Judith Jones edited many literary luminaries — Langston Hughes, Sylvia Plath and John Updike — during her 54 years as editor at the publishing house Alfred A. Knopf. Yet she’s far more famous for discovering an obscure cook named Julia Child. And in the process, she started a cookbook revolution.

Sara B. Franklin’s new biography “The Editor: How Publishing Legend Judith Jones Shaped Culture in America,” chronicles Ms. Jones’s journey from eager, poetry-loving Bennington graduate to one of the most influential cookbook editors in American publishing.

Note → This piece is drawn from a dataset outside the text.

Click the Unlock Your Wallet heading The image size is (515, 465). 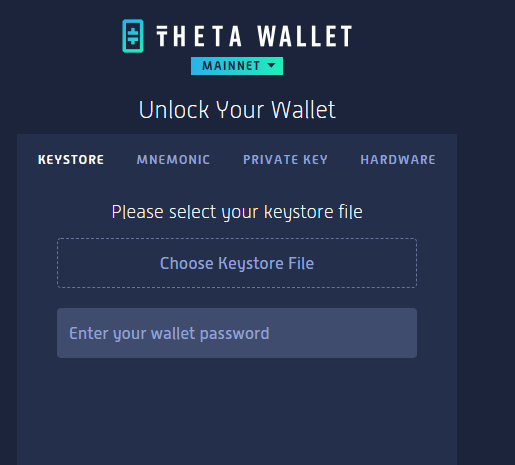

Great editors bring out the best in their authors, nurturing the truest versions of their craft and selves on the page. As Ms. Franklin demonstrates in her deeply researched book, Ms. Jones, who died in 2017 at age 93, fell well into this category. She had an ear for distinct voices — she saved “The Diary of Anne Frank” from a slush pile — and a knack for shaping their stories into best-sellers.

But what Ms. Jones did for cookbooks went beyond this. By holding their prose to the same standards she set for her literary writers, treating recipes as cultural touchstones, and viewing authors as experts with specific and important perspectives, she helped define contemporary cookbook editing. And, by publishing a diverse roster of authors, including Madhur Jaffrey, Irene Kuo and Edna Lewis, she shined a light on cuisines and cooks routinely ignored in an age dominated by white home economists and male French chefs.

“Judith wasn’t just interested in recipes,” said Ms. Jaffrey, who published her first of many books, “An Invitation to Indian Cooking,” with Ms. Jones in 1973. “She was interested in the people behind them and their culture. This was radical for the time.”

Recipe: Shrimp Pullao

When Ms. Jones began her career in publishing in the 1950s, cookbooks and food writing in general weren’t taken seriously, often lumped in with technical manuals and textbooks. Their editing focused on the recipe instructions, without thought to point of view, cultural context or the beauty of language.

The most popular cookbooks of the day set out to save housewives from “kitchen drudgery” by pointing them to shortcuts and prepared foods. Ms. Franklin illustrates how the purpose of the best-selling cookbook of 1950, “Betty Crocker’s Picture Cook Book,” which was jointly published by McGraw-Hill and the corporate food giant General Mills, was not to get women to cook well — it was “to get them to shop.”

In this landscape, Ms. Jones began building her cookbook list at Knopf, creating a serious and thoughtful place for food writing to blossom. In 1959, only two years after starting her job at Knopf, she convinced her reluctant bosses that American cooks were ready for the kind of exacting, sophisticated and sometimes labor-intensive cuisine that was at the heart of Julia Child’s “Mastering the Art of French Cooking,” co-written with Louisette Bertholle and Simone Beck.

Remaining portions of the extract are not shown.